The Greater Kaohsiung District Prosecutors’ Office on Monday charged Water Resources Agency (WRA) deputy chief engineer Chang Liang-ping (張良平) with accepting bribes and favoring certain manufacturers in flood control projects through bid rigging.
Prosecutors also indicted 14 other people, including Seventh River Management Office’s Engineering Affairs Section chief Hsu Chao-chin (許朝欽), a retired official at the section, Chuang Chi-yuan (莊啟源) and Sixth River Management Office deputy chief Hsieh Jui-chang (謝瑞章), who is suspended, as well as brokers Chu Tsuan-ching (朱鋑津) and Lai Heng-chih (賴恆志).

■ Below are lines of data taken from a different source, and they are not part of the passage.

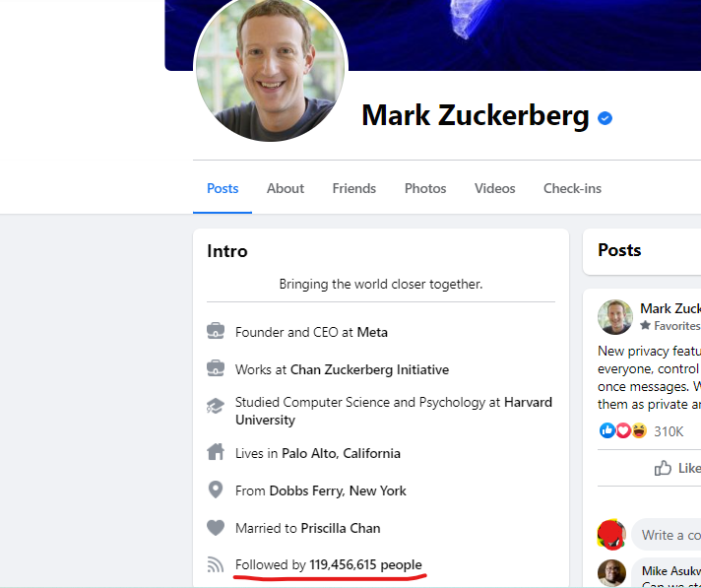Click the blue verified badge icon
This screenshot has width=701, height=588.
605,118
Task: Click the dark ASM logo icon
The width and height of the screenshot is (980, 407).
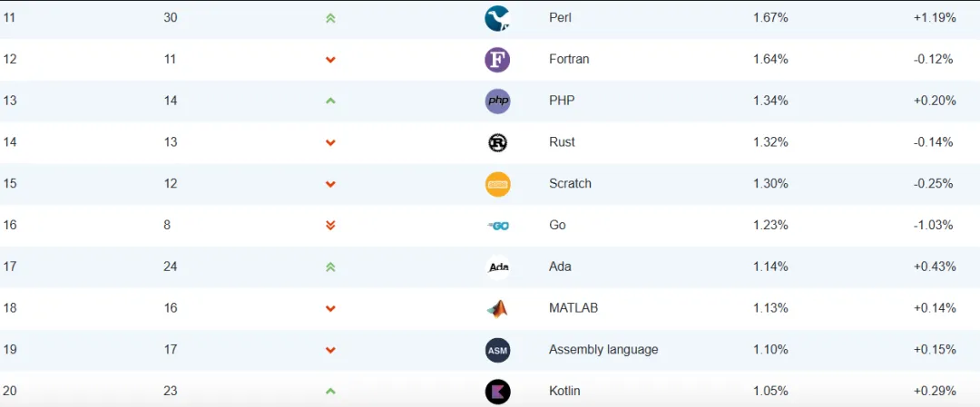Action: [x=497, y=350]
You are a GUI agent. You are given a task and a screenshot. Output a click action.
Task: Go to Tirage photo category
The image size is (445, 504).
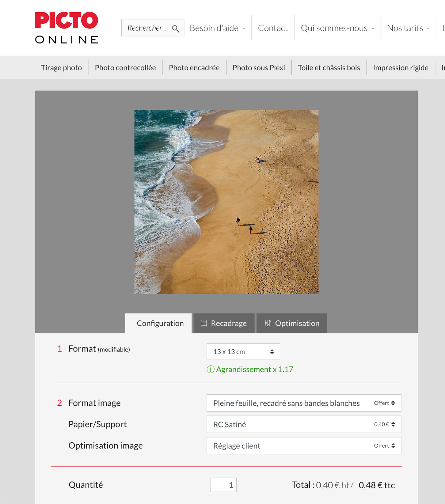click(61, 68)
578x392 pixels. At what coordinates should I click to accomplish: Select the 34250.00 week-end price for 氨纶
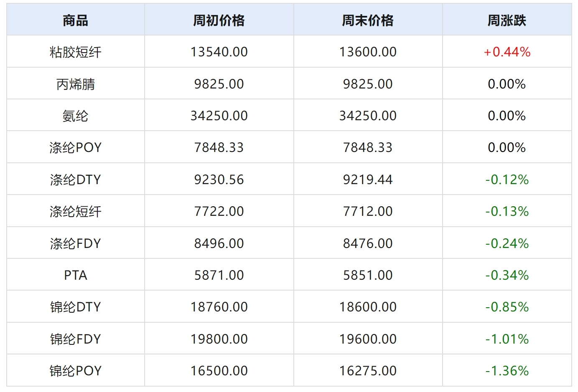click(368, 116)
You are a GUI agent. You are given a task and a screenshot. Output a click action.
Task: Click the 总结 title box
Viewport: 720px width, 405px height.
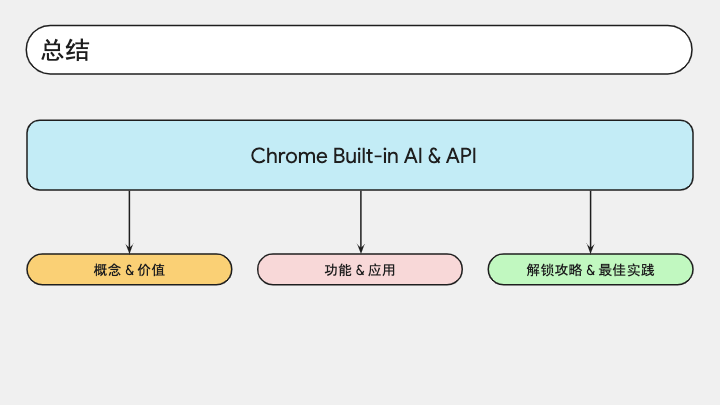click(x=359, y=50)
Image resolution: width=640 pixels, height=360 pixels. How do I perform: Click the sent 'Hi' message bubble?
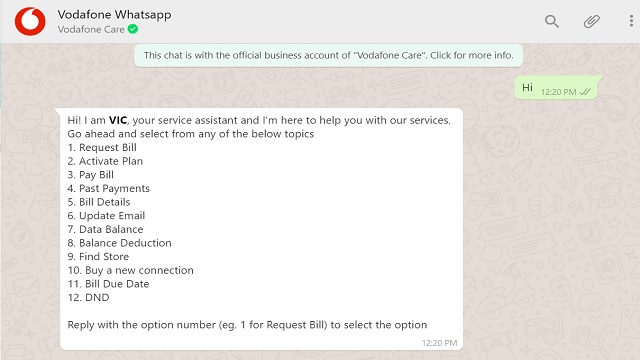pos(556,88)
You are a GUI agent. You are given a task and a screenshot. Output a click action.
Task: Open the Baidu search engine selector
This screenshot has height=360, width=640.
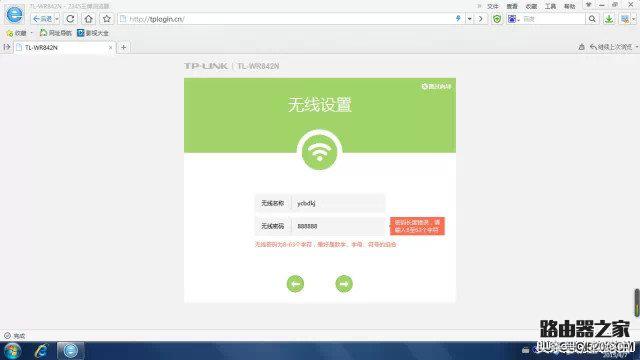point(513,19)
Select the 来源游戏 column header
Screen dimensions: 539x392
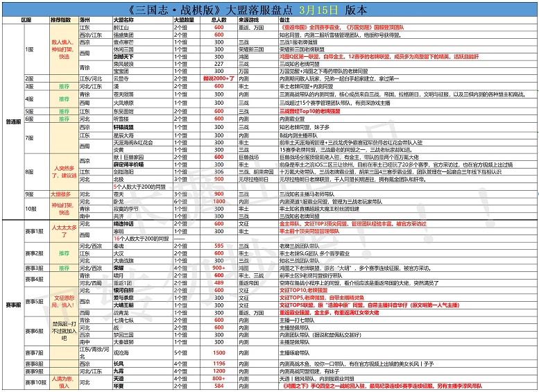pyautogui.click(x=251, y=20)
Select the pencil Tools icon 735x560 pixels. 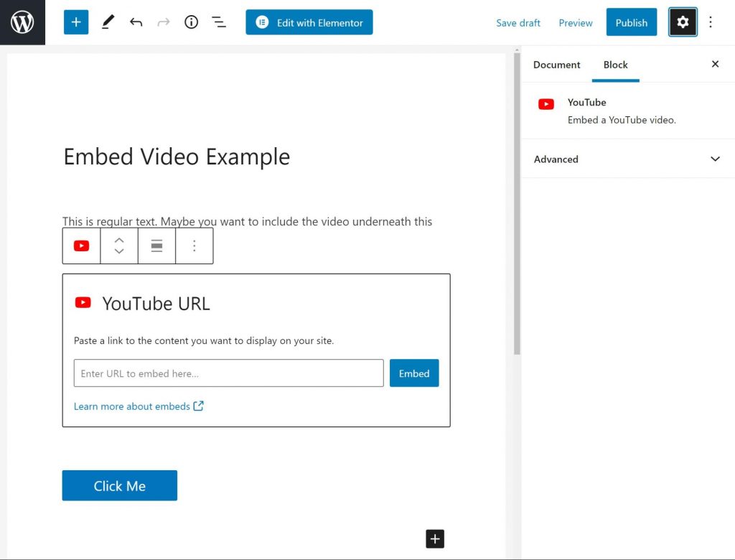click(x=108, y=22)
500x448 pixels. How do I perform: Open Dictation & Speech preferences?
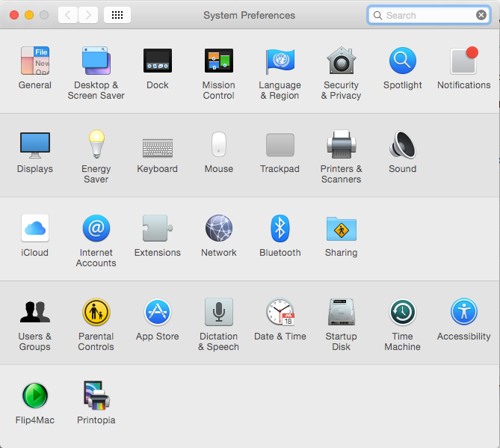click(218, 313)
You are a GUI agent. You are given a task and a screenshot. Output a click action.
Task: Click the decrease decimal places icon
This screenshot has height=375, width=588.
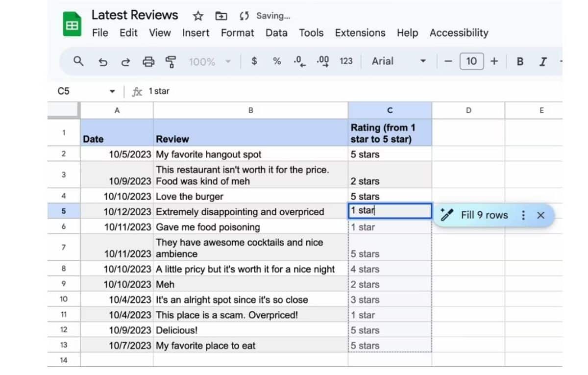click(298, 61)
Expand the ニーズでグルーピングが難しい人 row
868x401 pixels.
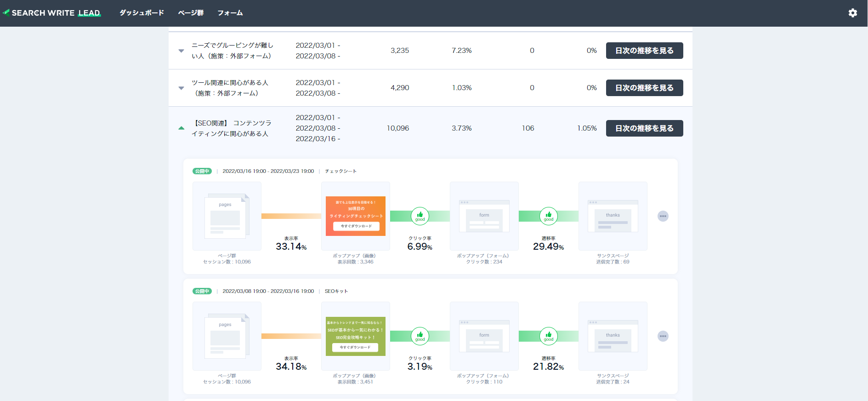[x=181, y=51]
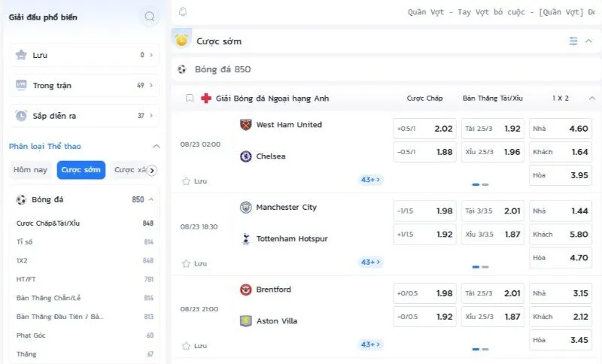This screenshot has width=602, height=364.
Task: Click the search magnifier icon
Action: 150,17
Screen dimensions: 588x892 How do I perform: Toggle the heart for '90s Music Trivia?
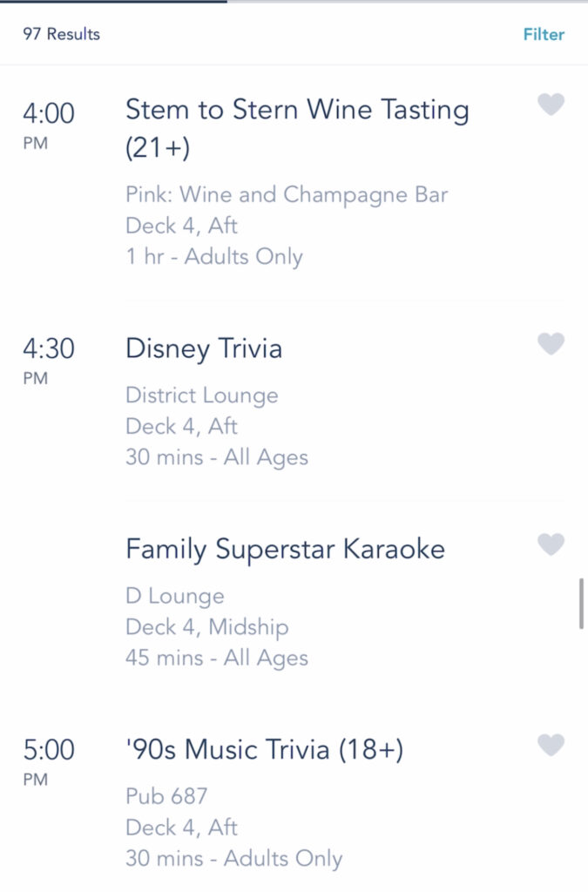coord(551,746)
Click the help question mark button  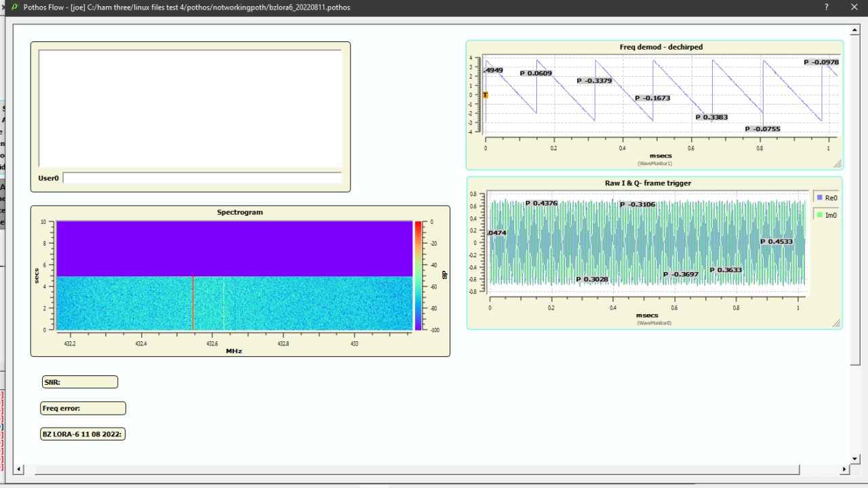826,7
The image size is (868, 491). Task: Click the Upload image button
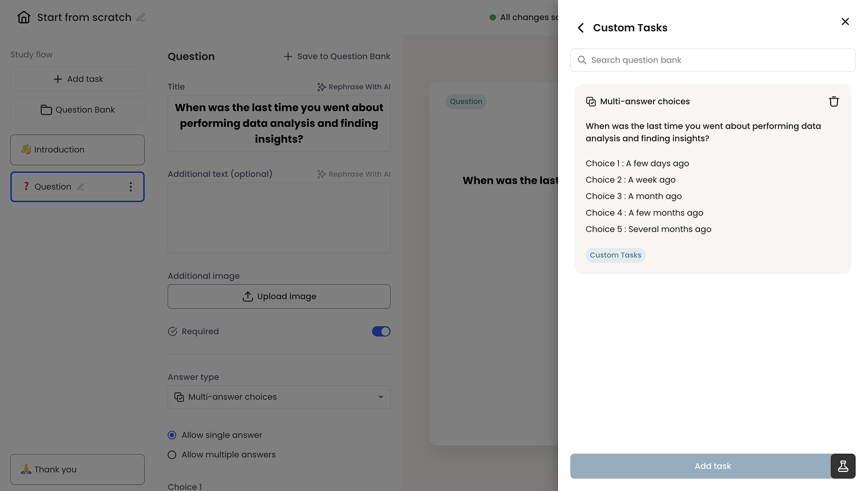pos(279,296)
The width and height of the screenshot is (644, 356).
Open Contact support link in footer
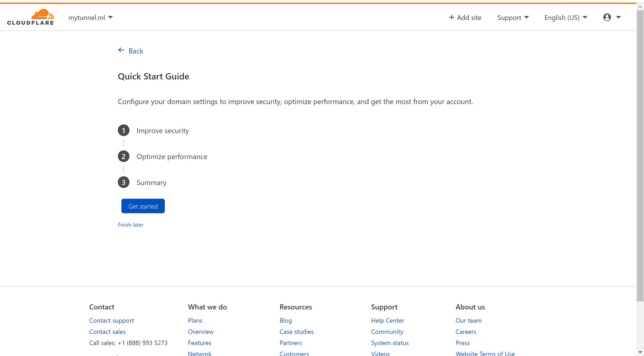[112, 320]
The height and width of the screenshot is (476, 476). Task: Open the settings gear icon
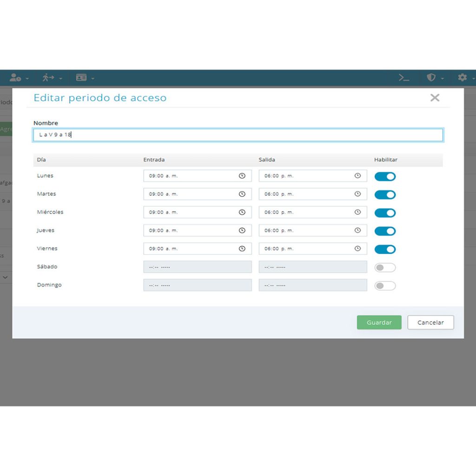tap(463, 78)
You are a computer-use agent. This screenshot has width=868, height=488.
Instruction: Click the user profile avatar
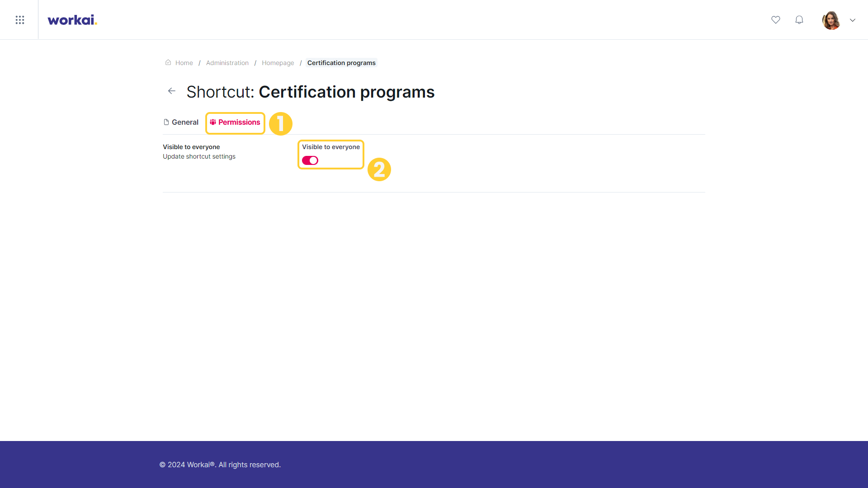point(831,20)
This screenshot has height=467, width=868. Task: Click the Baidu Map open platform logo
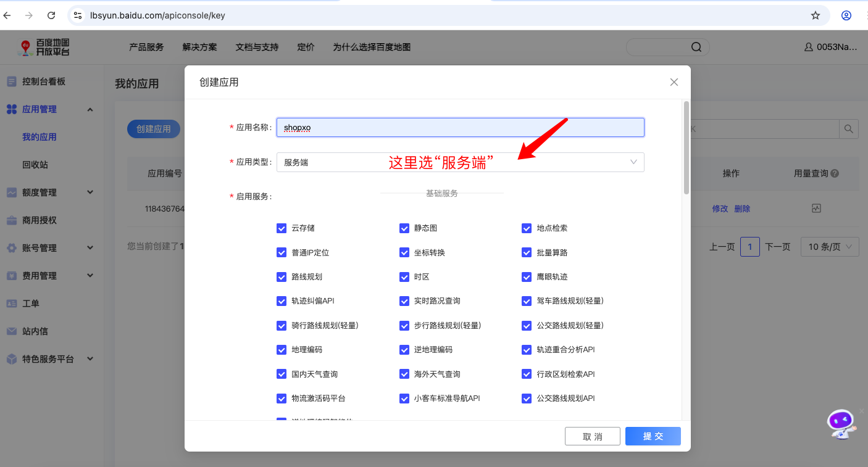(43, 47)
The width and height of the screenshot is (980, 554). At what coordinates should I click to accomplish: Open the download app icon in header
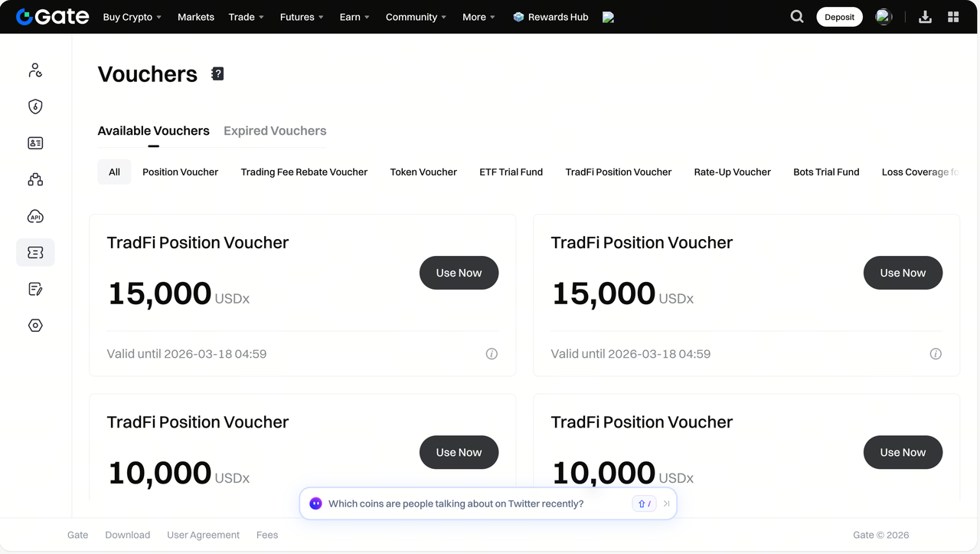[x=925, y=17]
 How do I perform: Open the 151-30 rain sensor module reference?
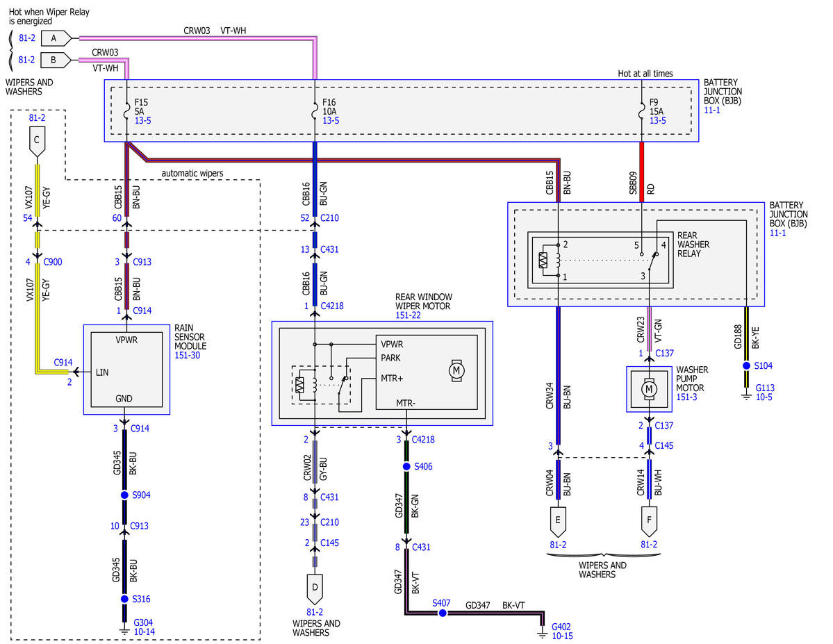[188, 355]
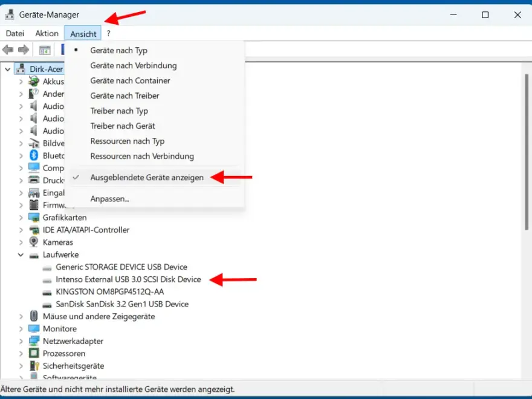Open the Aktion menu
This screenshot has width=532, height=399.
[46, 33]
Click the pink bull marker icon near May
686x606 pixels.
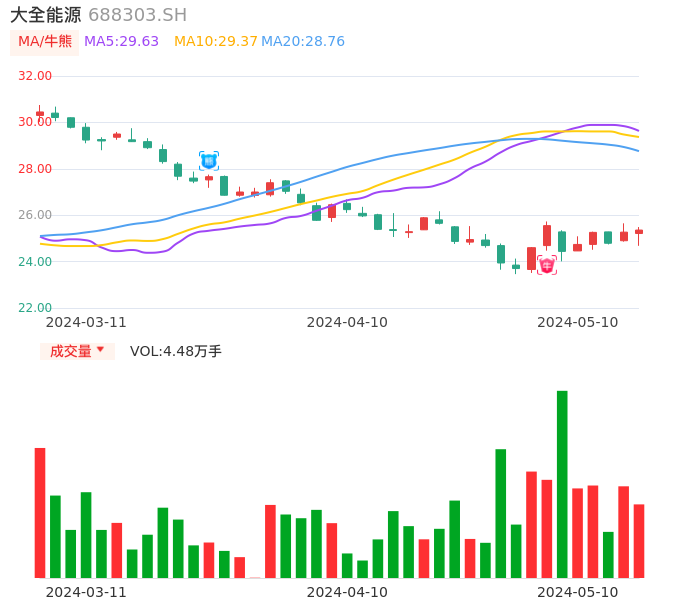[x=547, y=265]
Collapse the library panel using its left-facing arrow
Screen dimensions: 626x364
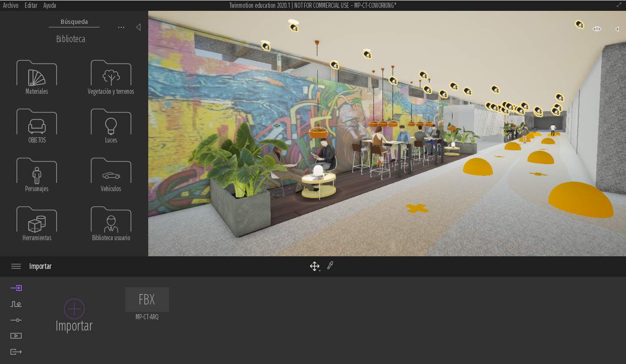click(138, 26)
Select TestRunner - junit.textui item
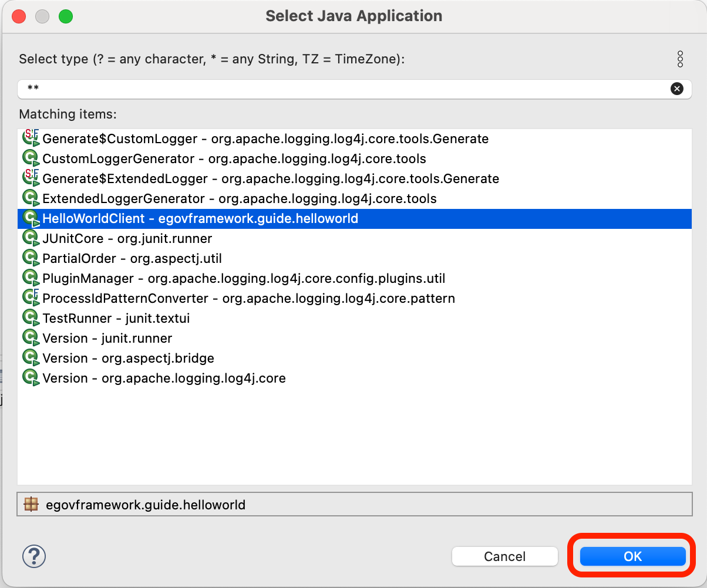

Water Resources Agency spokesperson Tien Chiao-ling (田巧玲) said that because the case has entered the judicial process, the agency respected the investigation results and hoped the court could ascertain the facts.
“All parties implicated in the case have been removed from their posts and are not involved in relevant businesses anymore,” Tien said.
In August, the prosecutors’ office ordered the Agency Against Corruption to launch a probe into a number of flood control projects that were carried out by the WRA after receiving an anonymous tip about possible collusion between government officials and businesspeople.
The investigation found that responsible officials for more than 10 projects — worth a total of NT$1.2 billion (US$41 million) — that fell within the jurisdiction of the sixth and the seventh river management offices allegedly favored certain manufacturers through bid rigging, turning a blind eye to the use of construction materials with poorer seismic design and putting public safety at risk.
Chang, along with a number of government officials, were also accused of taking bribes of between NT$100,000 and NT$1 million.
As the former director of Seventh River Management Office, Chang was lauded as a public-service role model in 2010 after helping repair embankments damaged by Typhoon Morakot in August 2009, and was promoted to his current post in June.
He also helped set up a team of “clean government volunteers” to stamp out corruption during his tenure as the Seventh River Management Office director.